# Change colour of a brush in photoshop



## Go The Power

Hi,
I was wondering how to change the colour of a brush in photoshop?


----------



## nickster_uk

Just choose the brush tool and then click the colour picker...you can then 'browse' to your colour preference or copy n paste the number code in the box next to the # symbol. Is that what you mean?


----------



## nickster_uk




----------



## Go The Power

Yes that is what I was after thanks. :4-cheers:
I was clicking on the wrong brush tool :grin:


----------



## koala

1. This button in the left toolbar allows you to switch between foreground and background colour. The red square in this example shows that red is the foreground colour and white is the background. Click the arrow to switch between these 2. Click the small black and white overlapping squares to revert to default black foreground and white background.

2. Use the Swatches menu to select a colour.

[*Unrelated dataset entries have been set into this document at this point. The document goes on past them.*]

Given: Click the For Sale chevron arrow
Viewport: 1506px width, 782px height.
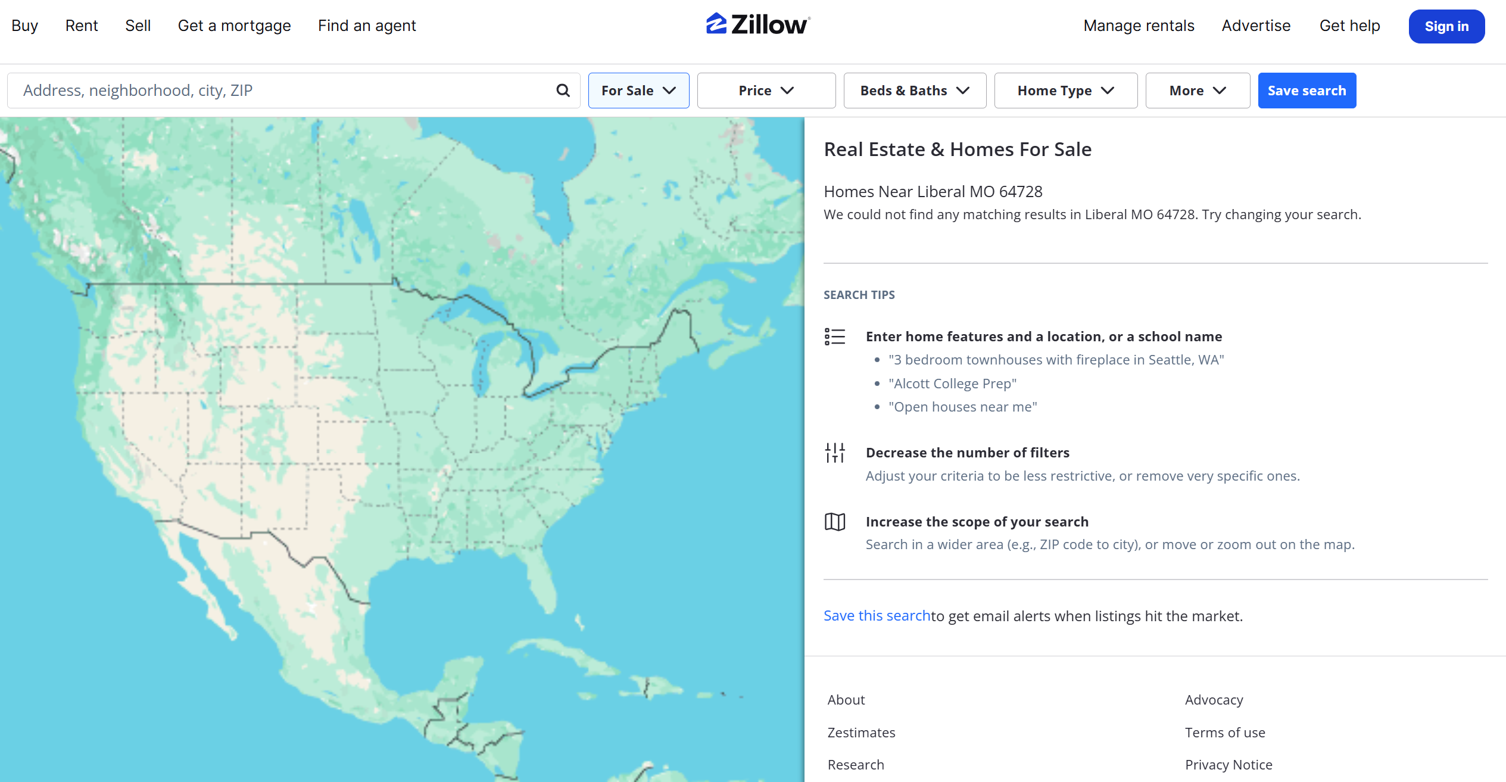Looking at the screenshot, I should [671, 91].
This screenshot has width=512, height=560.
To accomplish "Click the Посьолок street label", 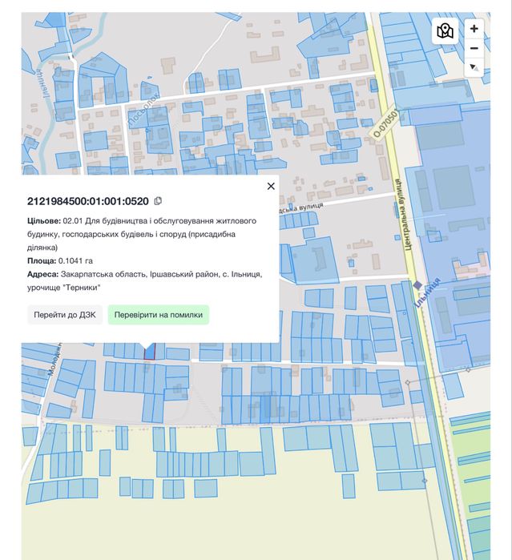I will [x=143, y=110].
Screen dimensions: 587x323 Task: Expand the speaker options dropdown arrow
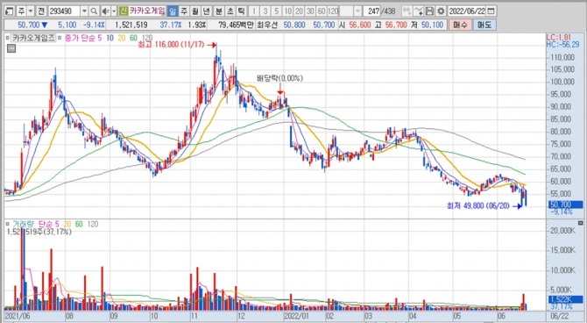114,11
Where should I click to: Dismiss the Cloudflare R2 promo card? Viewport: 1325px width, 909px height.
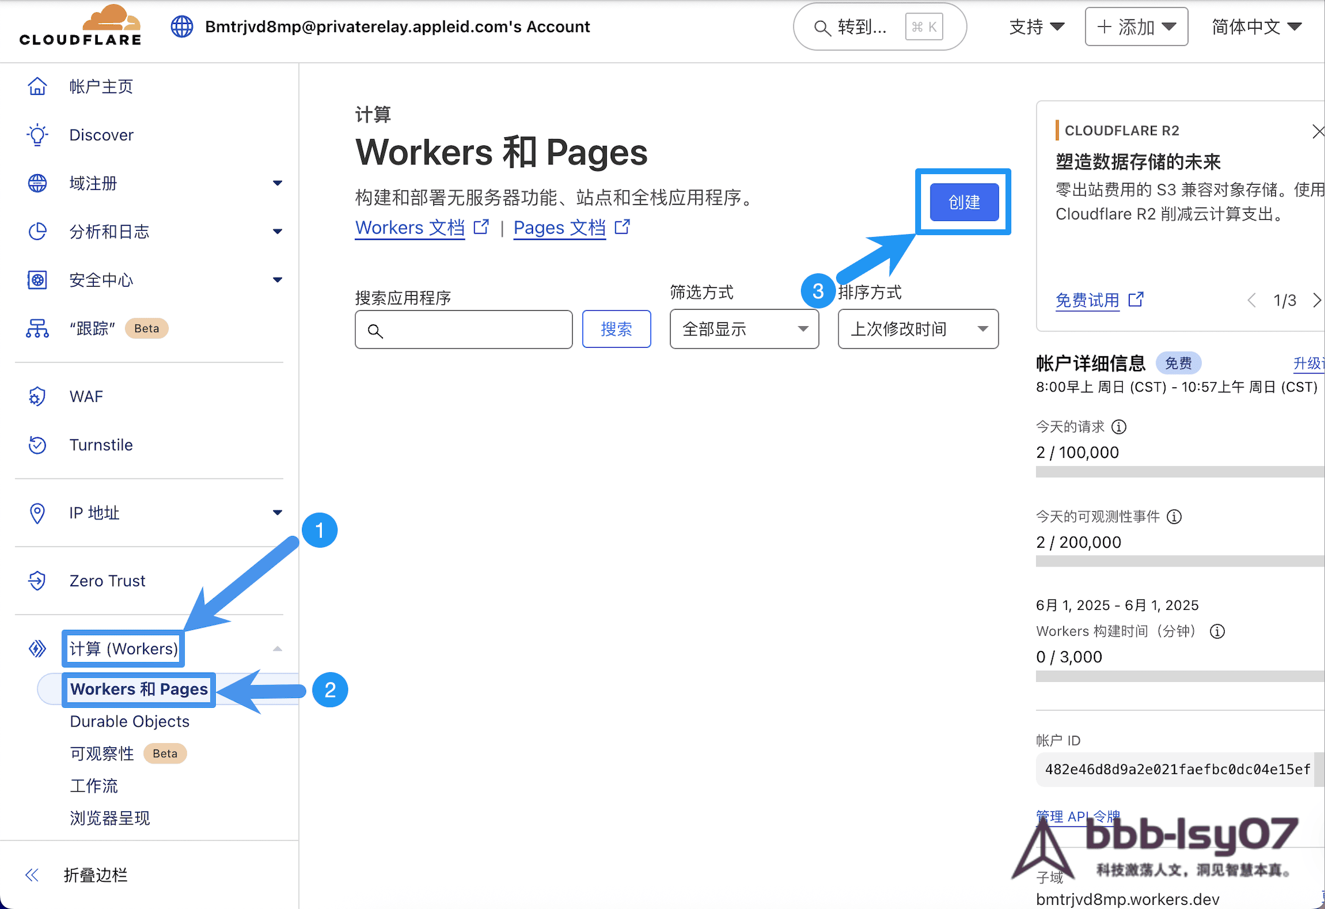(1318, 131)
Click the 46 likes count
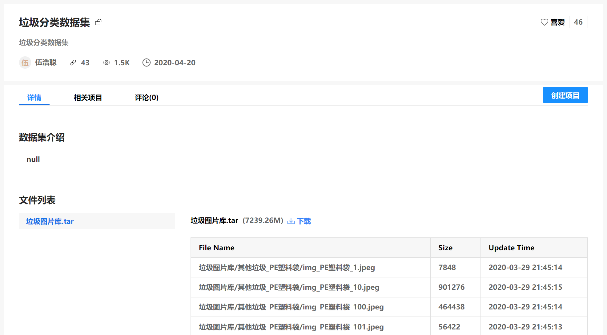The height and width of the screenshot is (335, 607). [x=578, y=22]
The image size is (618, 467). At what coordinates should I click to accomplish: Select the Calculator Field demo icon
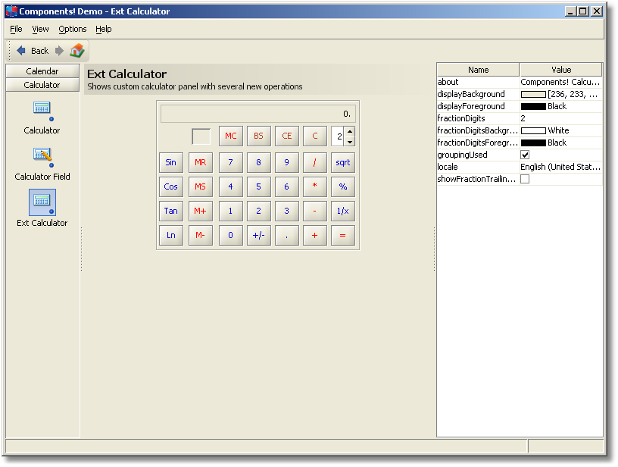click(x=42, y=156)
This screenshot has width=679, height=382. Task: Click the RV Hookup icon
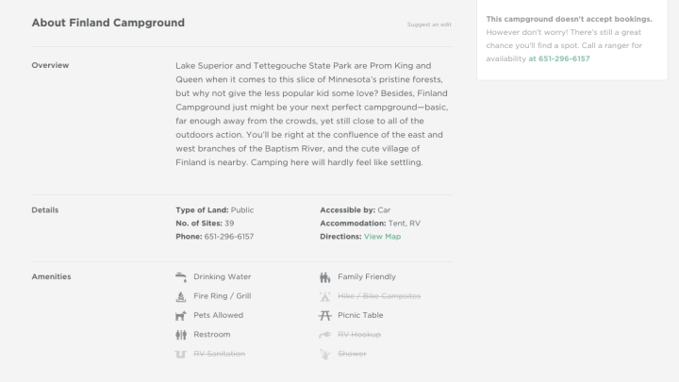pyautogui.click(x=325, y=334)
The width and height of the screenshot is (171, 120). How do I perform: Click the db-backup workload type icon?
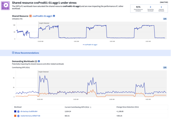pyautogui.click(x=18, y=111)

This will appear in the toolbar on the left as the foreground colour, to be used by whichever tool is selected.

3. Or you can create colours using the Color sliders. The warning ! sign lets you know if the colour created is within the web-colours range.

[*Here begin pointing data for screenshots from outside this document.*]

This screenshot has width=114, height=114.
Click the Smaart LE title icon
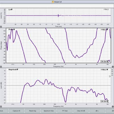pyautogui.click(x=53, y=2)
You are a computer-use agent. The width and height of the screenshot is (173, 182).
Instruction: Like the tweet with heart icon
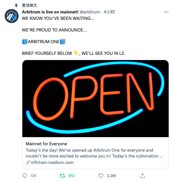[x=101, y=176]
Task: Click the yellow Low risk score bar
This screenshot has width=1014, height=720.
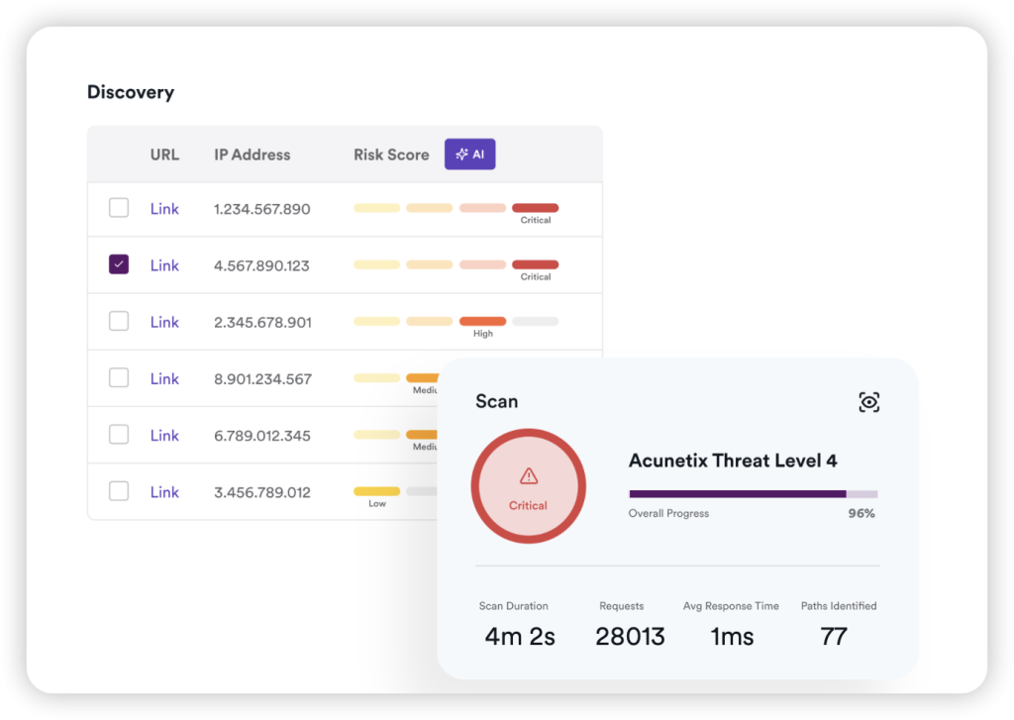Action: pyautogui.click(x=376, y=491)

EDIT: 3 replies in the time it took me to copy/paste my screenshot and type my reply :laugh:


----------



## Go The Power

Thank you Koala I was wondering what that did. :4-cheers:

Edit: lol, Your information and Nicks was both very helpful.


----------



## nickster_uk

Hehe you're welcome Alex..i'm still getting to grips with Photoshop myself.


----------



## ebackhus

In Soviet Russia, Photoshop grips YOU!

If you can find ANY training on Photoshop I strongly recommend you get it. Before I took classes on it I was afraid to do anything but convert BMP to JPG with it. Now it's a regular member of my army.


----------



## Go The Power

Ok thanks EB I was thinking about it .Maybe there should also be a Photoshop/ Graphic design academy at TSF! :grin:


----------



## ebackhus

There was but V-Six and I suspended classes so we could reorganize it a bit more. Keep your eyes open in the future and it should be back!


----------



## Go The Power

Cool, I will be watching out for that.


----------



## nickster_uk

Ditto :smile:


----------



## KoosHopeloos

I'll keep my eyes open as well!


----------



## Go The Power

Would you be able to estimate when it would be open again?


----------



## ebackhus

Honestly I can't say right now. There are a few things going on with who is now in charge of Design.


----------



## Go The Power

Ok thanks


----------



## ebackhus

I'm very pleased to see the high interest in having the design school. I really wish I could give the green light but that's not in my power to do so. I'll bring it back up in what in my demented mind is called "The Senate" (more accurately, the management area. I'm weird...) and see if I can get some yummy design school up and running.


----------



## Go The Power

Good luck, I hope to see it up.


----------